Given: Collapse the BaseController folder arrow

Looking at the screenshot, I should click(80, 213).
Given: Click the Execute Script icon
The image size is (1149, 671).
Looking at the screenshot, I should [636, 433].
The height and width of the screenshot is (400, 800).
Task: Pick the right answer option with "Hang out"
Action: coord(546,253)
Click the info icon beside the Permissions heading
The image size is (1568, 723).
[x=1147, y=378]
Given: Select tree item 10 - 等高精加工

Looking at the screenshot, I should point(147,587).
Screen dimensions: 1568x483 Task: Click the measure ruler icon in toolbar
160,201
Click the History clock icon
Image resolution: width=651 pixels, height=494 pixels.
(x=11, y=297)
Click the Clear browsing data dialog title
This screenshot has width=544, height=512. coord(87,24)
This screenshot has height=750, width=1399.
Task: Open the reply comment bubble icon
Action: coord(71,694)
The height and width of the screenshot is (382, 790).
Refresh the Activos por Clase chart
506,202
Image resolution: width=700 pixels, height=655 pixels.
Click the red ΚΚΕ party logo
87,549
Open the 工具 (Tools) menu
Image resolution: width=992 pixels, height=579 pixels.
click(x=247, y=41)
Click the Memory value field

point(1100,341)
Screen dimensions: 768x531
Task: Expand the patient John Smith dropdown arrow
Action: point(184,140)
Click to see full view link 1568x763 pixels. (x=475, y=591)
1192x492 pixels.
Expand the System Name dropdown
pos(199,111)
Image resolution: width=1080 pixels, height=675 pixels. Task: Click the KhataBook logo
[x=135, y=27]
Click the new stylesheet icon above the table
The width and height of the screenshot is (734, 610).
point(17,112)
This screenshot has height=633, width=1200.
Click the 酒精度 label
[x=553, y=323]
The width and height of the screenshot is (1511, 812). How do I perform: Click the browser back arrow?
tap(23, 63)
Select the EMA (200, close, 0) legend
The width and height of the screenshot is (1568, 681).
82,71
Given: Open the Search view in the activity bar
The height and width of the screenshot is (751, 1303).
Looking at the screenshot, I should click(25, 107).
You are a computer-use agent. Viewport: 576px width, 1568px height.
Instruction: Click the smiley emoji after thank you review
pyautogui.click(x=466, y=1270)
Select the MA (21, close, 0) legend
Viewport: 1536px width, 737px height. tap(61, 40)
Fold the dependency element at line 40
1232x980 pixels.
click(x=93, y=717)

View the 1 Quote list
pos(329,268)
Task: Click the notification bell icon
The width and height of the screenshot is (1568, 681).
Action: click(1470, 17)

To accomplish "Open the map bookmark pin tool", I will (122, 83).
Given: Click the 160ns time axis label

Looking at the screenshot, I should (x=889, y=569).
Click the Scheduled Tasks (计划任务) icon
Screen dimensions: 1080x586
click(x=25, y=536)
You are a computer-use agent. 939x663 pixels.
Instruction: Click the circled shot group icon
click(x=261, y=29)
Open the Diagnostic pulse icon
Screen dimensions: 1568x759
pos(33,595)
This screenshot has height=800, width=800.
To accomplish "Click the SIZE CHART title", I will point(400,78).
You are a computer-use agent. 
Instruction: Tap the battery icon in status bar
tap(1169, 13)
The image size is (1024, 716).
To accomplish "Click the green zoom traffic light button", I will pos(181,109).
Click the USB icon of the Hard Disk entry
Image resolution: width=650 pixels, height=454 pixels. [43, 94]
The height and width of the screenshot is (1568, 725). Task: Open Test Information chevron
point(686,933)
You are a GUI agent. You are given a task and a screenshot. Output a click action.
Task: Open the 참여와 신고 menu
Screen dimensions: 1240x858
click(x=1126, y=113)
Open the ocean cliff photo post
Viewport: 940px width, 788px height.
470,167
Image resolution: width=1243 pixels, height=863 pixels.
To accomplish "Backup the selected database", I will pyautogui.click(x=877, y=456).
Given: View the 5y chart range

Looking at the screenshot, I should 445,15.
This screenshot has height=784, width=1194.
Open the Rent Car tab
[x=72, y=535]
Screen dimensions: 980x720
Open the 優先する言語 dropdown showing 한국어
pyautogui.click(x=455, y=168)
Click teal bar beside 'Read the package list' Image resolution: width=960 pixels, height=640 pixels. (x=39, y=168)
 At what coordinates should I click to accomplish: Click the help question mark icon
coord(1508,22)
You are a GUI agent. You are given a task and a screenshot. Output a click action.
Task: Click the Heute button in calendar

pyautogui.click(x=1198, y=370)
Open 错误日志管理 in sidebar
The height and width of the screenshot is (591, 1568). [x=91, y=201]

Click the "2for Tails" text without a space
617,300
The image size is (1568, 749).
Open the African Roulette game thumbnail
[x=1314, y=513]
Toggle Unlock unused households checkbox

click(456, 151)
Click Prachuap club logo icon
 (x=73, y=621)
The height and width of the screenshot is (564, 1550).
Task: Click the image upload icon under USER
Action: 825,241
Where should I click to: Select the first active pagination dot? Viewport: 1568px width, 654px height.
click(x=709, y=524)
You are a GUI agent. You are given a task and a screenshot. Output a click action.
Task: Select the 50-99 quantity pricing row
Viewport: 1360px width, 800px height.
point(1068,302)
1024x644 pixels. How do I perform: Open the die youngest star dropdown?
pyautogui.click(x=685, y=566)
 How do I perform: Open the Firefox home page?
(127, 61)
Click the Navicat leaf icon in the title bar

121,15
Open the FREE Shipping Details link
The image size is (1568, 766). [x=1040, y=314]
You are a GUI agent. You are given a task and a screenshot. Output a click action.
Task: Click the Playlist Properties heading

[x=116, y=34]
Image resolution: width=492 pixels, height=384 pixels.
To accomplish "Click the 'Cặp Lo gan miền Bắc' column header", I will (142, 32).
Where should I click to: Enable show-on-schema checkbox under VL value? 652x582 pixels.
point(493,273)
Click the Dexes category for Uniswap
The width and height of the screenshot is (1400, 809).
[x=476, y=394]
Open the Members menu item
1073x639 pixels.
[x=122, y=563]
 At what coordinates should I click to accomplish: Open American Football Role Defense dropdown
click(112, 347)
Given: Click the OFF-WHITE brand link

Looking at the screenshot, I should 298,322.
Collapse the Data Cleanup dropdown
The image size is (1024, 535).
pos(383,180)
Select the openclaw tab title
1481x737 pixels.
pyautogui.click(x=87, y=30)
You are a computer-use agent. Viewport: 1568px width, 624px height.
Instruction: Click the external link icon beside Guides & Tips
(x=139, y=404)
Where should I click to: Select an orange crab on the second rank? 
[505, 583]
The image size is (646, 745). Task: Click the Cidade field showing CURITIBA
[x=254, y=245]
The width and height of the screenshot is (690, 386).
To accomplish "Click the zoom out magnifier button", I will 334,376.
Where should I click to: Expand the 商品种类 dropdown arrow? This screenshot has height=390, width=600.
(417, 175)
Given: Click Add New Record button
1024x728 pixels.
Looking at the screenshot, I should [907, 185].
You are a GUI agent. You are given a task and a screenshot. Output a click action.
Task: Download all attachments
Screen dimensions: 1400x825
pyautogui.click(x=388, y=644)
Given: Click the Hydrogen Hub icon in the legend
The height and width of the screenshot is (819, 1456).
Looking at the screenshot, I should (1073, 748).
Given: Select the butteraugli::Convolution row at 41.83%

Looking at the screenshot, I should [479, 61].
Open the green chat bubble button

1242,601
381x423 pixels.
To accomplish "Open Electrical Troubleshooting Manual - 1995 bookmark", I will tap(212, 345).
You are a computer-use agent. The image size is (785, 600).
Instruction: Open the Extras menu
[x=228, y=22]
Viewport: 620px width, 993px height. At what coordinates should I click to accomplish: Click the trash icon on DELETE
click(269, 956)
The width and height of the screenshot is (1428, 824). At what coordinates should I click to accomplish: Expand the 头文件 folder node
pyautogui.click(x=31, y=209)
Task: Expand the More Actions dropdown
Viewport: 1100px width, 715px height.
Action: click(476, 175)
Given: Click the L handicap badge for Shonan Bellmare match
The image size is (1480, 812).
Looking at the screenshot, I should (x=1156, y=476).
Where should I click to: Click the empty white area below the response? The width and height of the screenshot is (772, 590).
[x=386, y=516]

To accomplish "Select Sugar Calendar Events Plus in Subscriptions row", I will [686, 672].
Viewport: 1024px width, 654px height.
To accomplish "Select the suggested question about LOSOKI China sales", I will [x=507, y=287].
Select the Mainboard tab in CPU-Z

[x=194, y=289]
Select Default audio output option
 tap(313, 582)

- - - - -

■ **EXERCISE**:
Note down each line above where the word "bookmark" occurs.

■ **FINISHED TASK**:
To accomplish "Open the map bookmark pin tool", I will (122, 83).
To accomplish "Open Electrical Troubleshooting Manual - 1995 bookmark", I will tap(212, 345).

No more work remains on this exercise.